俺達はリュック型のマジックバッグのみを背負ってラスベガスにちなんだ商品を扱う店をはしごする。
「ん?」
「お兄ちゃん、どうかした?」
「いや、気のせいだったみたいだ」
一瞬、どこからか敵意を含む視線を感じた気がしたんだけど、どうやら気のせいだったらしく、不思議そうに尋ねる七海に首を振って再び買い物に専念した。
「ん?」
「ん?」
「いや、なんでもない」
数件程店をはしごした後、再び視線を感じたような気がした。今度はシアが不思議そうに俺を見つめたんだけど、俺は気にするなと首を振った。
「ん?」
さらに何度も何度も店から外に出るたびに、再び敵意を含む視線を感じた。
「どうかした?」
「いや、さっきから視線を感じるような気がするだよな。でもすぐに消えてしまうんだよ」
今度は天音が俺の様子が気になったらしく尋ねるので、正直にさっきから感じている視線の事を話す。
「昨日も結構人目を集めてたし、そのせいでしょ」
「それもそっか」
昨日はかなり人の目を集めていたし、天音の言葉に一理あると思った俺は気にしないことにした。

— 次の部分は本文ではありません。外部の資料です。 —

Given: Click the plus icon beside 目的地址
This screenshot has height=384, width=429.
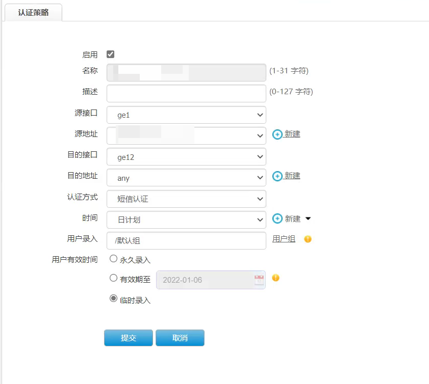Looking at the screenshot, I should click(x=277, y=176).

しかし、何かできるわけではないけど、敵意を含む者に関しては都度睨み返しておいた。
「むっ!!」
「これは!?」
しかし、そろそろ買い物を切り上げようかと思った時、明らかな敵意を持った沢山の視線が後方から感じられた。零も気づいたらしく、すぐに俺と零はバッと後ろを振り返ったんだけど、そこにはすでに敵意をもつような相手は誰もいなかった。
「今確かに俺達に敵意を持った人間がいたよな?」
「ええ、確かにそう感じたわ」
俺と同じように気づいた零に確認を取ると、同意するように首を縦に振る零。
「それじゃあ、一体そいつらはどこに行ったんだろうな?」
「全く分からないわ。気配もなくなってるし、追えそうもない」
疑問点を確認したけど、零にも全く分からないようだ。
「そっか。何はともあれ警戒しながら人気のない場所に移動しよう」
『了解』
意味が分からなさすぎるので俺達は警戒しながら移動することにした。しかし、結局懸念していたような事は何もないまま、人気のない場所に辿り着くことが出来た。
「それじゃあ、ダンジョンに戻ろう」
『おう!!』
結局視線の正体はわからないまま、俺達はラスベガスからグランドキャニオンにそこそこ近いダンジョンへと影転移で移動を果たした。